Gastos com o automóvel, férias grandes, idas ao dentista, encargos com óculos e aparelhos auditivos e a compra de carne, peixe ou alternativas vegetarianas são algumas das despesas que mais pressionam o orçamento das famílias portuguesas.
Quatro em cada dez agregados revela dificuldades em pagar despesas e 17% encontram-se em sufoco financeiroJoão Cortesão
Os dados são do mais recente barómetro anual da DECO PROteste, que revela um agravamento das dificuldades das famílias em pagar despesas do dia a dia. Quase quatro em cada dez agregados revela dificuldades em pagar despesas essenciais e 17% encontram-se em situação de sufoco financeiro.
Já o Índice de Capacidade Financeira da organização que mede a capacidade das famílias para fazer face às despesas essenciais numa escala de 0 a 100, caiu de 46,2 pontos em 2024 para 41,6 pontos em 2025. A nível regional, é o arquipélago dos Açores que regista o índice mais baixo. No Continente, Guarda e Aveiro apresentam uma maior proporção de famílias em dificuldade financeira.
O barómetro nota ainda que as dificuldades financeiras são mais acentuadas em famílias monoparentais e agregados familiares mais numerosos que enfrentam maiores constrangimentos para fazer face a despesas essenciais.

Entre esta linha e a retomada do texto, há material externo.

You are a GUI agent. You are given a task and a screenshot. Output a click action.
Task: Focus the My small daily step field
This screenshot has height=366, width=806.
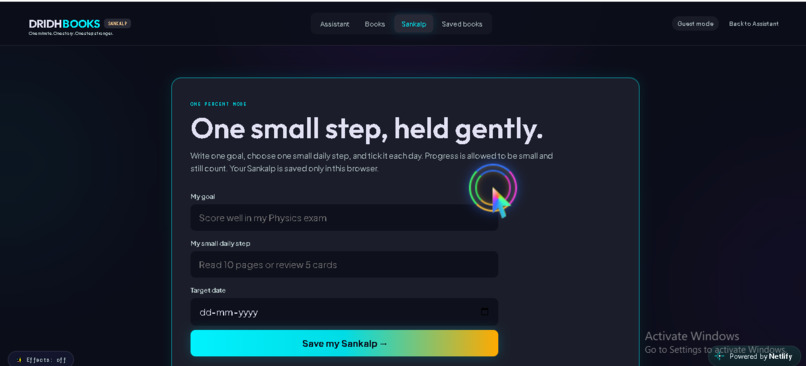(x=344, y=265)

Outros gastos que pesam no orçamento das famílias são idas a restaurantes ou bares, manutenção da casa ou pequenas viagens de fim de semana. As atividades culturais, como ir ao cinema, a concertos, teatros ou museus, são gastos difíceis para um terço das famílias.

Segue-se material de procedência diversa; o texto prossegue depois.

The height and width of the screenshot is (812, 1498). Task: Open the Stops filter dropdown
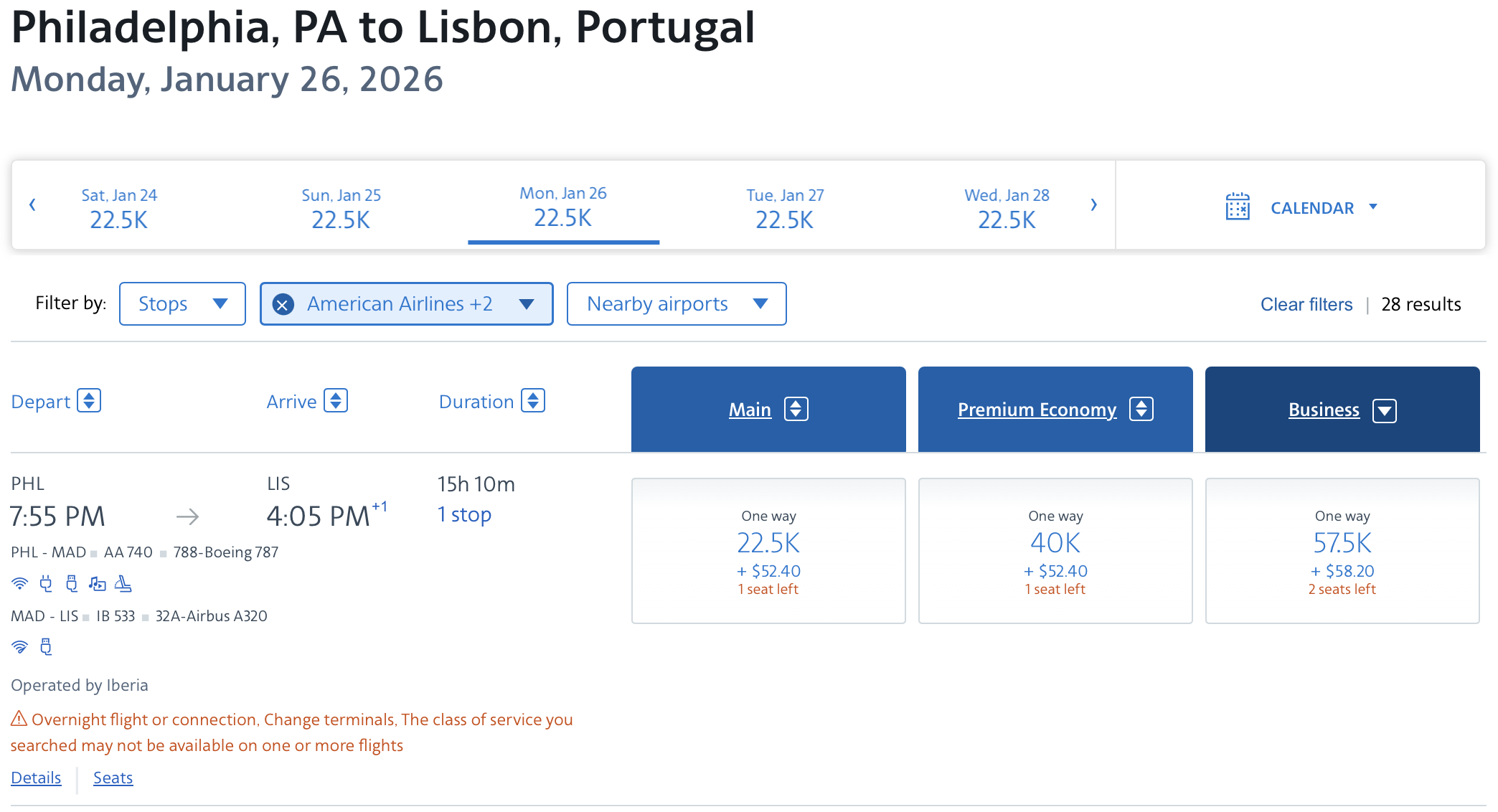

Este estudo avalia anualmente a capacidade das famílias portuguesas de pagar despesas essenciais em áreas como a alimentação, educação, habitação, lazer e tempos livres, mobilidade e saúde. O barómetro baseia-se em 5.546 respostas de famílias portuguesas e decorreu entre novembro de 2025 e janeiro de 2026, de forma a acompanhar a evolução financeira das famílias durante um período de tempo.